Making matters worse, the institutions that had formally agreed to assist us in our efforts, such as the local police or Ramadi’s national guard battalion, not only abandoned their posts but also refused even to pass along the message that an attack was pending. It didn’t take a trained official to figure out the signs of the assault; anyone could have done it—after all, on April 5, the insurgents had posted flyers in the marketplace and elsewhere, flyers that warned businesses not to open and residents to stay at home on the following day as attacks on U.S. forces were planned. It would have taken only two or three people out of 350,000 to warn us, but no one, to my knowledge, did. Again, there were some reasons for this—the insurgents would kill them if they found out, and we wouldn’t—but we didn’t know in early 2004 that for most Iraqis the decision to help coalition forces often meant death. All we knew was that no one seemed to be on our side.

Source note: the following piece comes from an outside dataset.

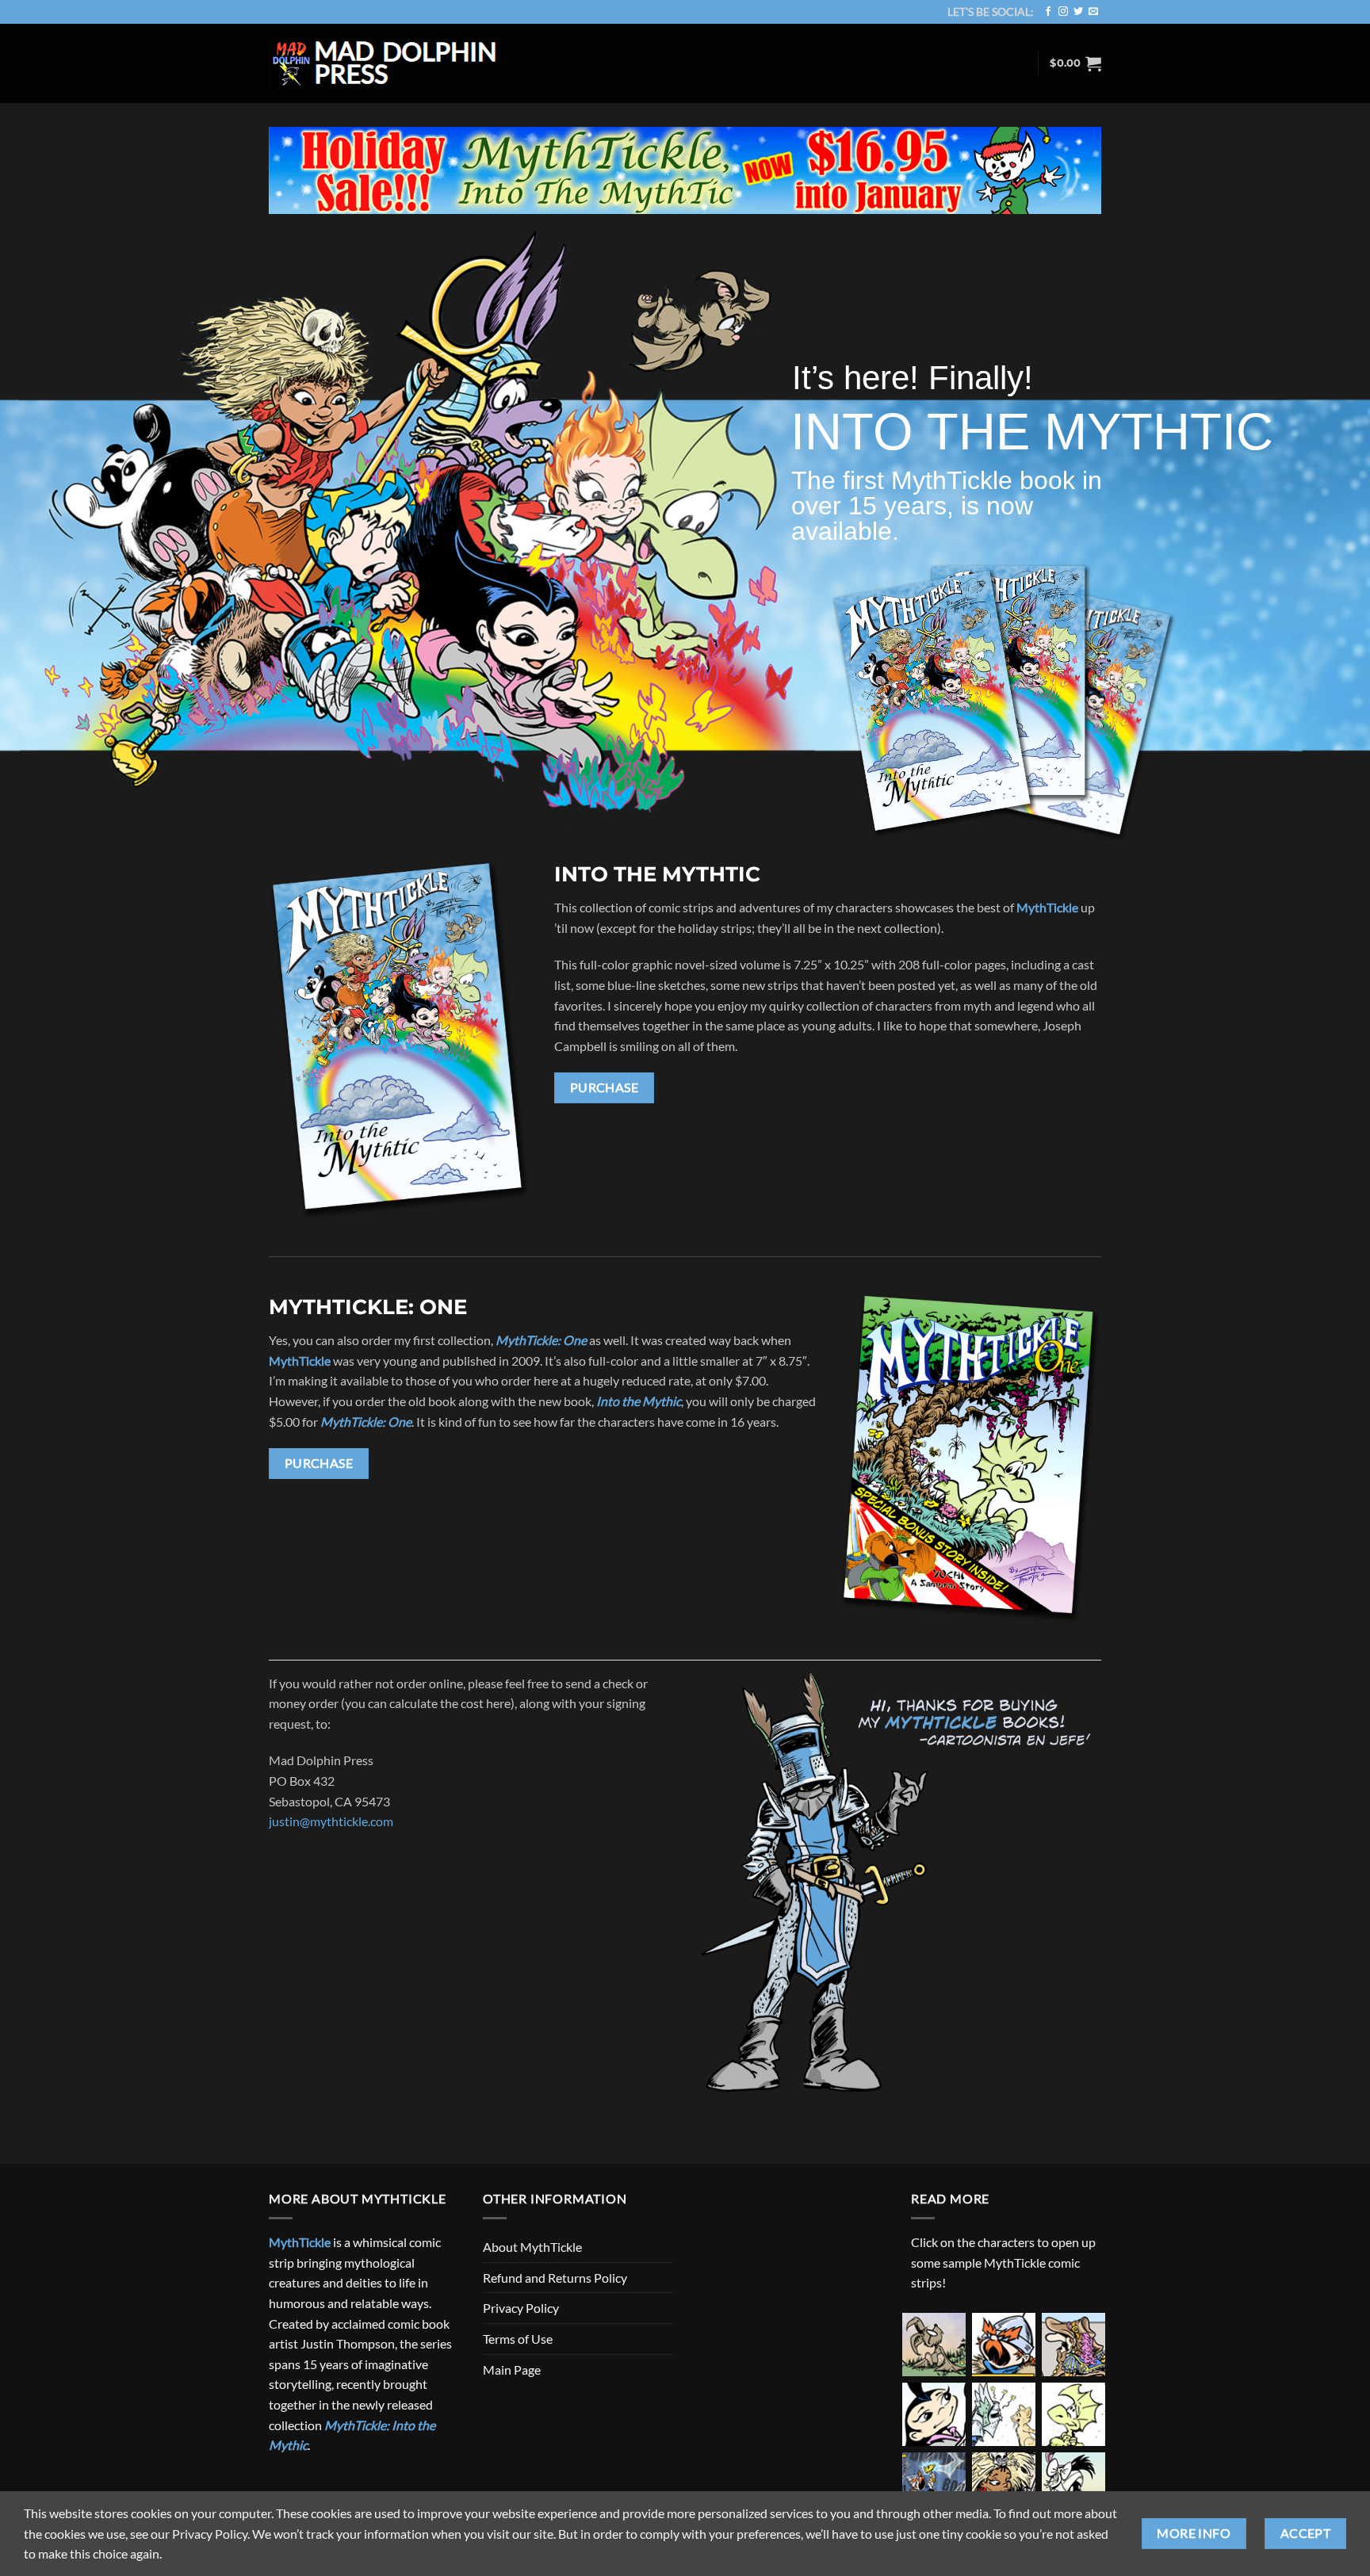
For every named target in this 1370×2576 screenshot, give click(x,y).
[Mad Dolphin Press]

So on April 6, 2004, the 2nd Battalion, 4th Marine Regiment flipped the switch of its default settings and settled firmly on kill. The insurgents, along with large swaths of the civilian population, had wanted a jihad, and a jihad we had given them. We had poured the full weight of our battalion’s combat power into the city, and if the enemy decided to stand and fight again, then we would do the exact same thing, only more quickly. And if the citizens who refused to help us, or even to warn us, suffered during the fighting that ensued, then so be it. We never believed that we could win without their support, but if they wanted to help the enemy put bullets through our stomachs, then they had to be prepared to live with the consequences. Maybe they needed to fear us a little bit before they’d help us. Maybe kindness wasn’t enough.